Task item
What appears from the first line of the records below through the line containing "Click the 本地连接" must be reproduced verbatim.

Entries provided
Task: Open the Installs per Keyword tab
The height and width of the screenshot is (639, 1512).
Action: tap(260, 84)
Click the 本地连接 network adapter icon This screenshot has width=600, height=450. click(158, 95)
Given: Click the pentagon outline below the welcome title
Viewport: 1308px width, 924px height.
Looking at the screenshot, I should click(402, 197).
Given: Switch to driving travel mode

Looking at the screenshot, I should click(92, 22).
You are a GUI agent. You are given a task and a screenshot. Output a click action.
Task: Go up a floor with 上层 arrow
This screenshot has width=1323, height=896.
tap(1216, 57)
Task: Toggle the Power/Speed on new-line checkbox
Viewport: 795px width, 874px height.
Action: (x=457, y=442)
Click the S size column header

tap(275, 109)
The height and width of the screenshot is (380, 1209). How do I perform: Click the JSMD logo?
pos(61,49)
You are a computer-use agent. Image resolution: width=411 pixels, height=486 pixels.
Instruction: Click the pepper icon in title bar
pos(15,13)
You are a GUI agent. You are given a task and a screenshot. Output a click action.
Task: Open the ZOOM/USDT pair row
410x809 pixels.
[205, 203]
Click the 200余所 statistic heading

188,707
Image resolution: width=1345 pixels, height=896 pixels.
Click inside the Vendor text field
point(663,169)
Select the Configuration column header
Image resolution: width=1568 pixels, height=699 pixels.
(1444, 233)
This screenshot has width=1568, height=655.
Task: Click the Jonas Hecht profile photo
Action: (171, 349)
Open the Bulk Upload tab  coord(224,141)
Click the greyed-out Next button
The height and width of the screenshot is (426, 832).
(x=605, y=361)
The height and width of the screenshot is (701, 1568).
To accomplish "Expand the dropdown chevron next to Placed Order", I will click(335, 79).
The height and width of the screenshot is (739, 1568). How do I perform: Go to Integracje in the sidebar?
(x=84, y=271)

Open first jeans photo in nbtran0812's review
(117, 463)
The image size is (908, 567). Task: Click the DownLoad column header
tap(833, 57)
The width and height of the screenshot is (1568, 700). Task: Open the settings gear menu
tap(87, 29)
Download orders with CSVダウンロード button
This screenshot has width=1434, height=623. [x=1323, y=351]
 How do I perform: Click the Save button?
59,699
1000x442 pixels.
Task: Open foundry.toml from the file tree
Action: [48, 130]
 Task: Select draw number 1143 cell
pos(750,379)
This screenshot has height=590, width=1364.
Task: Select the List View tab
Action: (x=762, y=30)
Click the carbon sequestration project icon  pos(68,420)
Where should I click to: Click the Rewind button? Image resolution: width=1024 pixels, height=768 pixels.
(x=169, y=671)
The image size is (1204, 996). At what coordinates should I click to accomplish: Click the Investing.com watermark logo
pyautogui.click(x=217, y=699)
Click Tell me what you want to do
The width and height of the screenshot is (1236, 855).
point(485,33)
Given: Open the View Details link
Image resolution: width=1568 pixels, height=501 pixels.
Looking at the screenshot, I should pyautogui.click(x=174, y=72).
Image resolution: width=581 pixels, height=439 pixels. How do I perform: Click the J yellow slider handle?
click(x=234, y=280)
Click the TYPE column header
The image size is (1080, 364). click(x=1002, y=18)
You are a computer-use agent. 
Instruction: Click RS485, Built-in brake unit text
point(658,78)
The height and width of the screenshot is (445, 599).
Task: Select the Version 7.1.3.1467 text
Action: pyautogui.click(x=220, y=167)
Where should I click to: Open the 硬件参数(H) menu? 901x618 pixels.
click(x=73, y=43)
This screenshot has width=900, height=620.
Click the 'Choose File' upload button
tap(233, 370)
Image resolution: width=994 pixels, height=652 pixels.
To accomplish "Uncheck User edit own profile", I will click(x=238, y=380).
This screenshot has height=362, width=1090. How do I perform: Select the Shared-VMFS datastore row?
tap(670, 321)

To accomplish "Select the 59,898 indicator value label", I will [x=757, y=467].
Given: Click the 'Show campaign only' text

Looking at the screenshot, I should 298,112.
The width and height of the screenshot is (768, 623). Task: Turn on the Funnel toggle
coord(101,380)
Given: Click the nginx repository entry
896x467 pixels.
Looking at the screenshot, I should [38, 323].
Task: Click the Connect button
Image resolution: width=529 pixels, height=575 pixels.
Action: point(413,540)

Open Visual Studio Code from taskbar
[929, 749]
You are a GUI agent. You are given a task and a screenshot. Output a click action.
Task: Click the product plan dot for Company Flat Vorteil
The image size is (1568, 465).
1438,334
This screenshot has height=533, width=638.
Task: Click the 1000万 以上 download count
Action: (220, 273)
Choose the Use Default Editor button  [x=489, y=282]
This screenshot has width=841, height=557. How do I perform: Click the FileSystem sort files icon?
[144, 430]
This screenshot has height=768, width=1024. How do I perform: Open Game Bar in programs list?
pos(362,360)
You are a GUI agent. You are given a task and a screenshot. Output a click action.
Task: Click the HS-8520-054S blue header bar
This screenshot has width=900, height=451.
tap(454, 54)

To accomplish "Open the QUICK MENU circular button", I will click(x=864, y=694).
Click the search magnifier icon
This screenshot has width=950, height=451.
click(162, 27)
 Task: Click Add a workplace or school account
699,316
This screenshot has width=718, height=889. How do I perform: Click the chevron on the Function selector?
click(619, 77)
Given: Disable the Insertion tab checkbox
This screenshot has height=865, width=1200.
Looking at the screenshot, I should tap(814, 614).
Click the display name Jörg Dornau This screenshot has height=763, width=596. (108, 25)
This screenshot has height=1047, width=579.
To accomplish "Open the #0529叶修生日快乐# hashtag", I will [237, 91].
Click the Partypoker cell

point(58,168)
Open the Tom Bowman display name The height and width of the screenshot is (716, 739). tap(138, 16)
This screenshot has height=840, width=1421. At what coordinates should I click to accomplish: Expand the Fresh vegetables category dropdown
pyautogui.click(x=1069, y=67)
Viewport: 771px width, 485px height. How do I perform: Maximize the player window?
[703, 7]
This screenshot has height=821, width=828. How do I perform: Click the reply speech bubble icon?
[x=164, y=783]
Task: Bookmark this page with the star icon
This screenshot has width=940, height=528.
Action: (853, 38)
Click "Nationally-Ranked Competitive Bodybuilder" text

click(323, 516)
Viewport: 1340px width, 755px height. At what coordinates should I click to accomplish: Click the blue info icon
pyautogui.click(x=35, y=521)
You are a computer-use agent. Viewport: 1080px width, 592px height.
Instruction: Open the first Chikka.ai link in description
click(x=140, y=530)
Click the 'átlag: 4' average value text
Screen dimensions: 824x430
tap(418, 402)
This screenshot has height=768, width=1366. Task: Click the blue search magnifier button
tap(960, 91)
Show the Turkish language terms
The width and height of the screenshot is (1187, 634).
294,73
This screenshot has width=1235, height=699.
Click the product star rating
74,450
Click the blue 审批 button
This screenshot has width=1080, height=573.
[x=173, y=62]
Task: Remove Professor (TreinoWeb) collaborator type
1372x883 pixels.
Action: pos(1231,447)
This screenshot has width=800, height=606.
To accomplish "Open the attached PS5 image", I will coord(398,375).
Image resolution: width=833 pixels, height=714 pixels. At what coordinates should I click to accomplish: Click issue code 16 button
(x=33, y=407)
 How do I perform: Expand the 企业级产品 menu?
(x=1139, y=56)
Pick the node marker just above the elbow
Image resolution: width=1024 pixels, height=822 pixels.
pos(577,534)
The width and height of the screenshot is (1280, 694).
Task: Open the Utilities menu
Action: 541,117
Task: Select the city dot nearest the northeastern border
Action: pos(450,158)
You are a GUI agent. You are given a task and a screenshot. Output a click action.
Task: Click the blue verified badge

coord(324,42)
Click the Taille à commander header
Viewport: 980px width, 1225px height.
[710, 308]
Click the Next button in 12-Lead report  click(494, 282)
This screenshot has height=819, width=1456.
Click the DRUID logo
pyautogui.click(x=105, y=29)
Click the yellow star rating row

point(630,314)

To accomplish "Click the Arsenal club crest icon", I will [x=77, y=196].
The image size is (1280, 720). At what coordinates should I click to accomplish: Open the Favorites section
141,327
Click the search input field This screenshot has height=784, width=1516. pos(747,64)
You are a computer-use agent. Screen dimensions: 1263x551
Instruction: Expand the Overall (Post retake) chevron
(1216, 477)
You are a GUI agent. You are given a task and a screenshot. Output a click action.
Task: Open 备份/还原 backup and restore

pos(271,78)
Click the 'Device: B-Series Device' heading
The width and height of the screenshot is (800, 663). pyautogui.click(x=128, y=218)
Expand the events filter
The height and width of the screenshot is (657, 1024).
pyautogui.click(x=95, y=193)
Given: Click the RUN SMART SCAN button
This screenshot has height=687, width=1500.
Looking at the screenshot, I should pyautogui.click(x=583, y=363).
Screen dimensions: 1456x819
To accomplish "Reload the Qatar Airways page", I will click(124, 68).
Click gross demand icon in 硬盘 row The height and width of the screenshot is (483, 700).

Answer for this exercise
Task: Open the Installs per Keyword tab
The height and width of the screenshot is (639, 1512).
Action: tap(260, 84)
Click the 本地连接 network adapter icon This screenshot has width=600, height=450. click(158, 95)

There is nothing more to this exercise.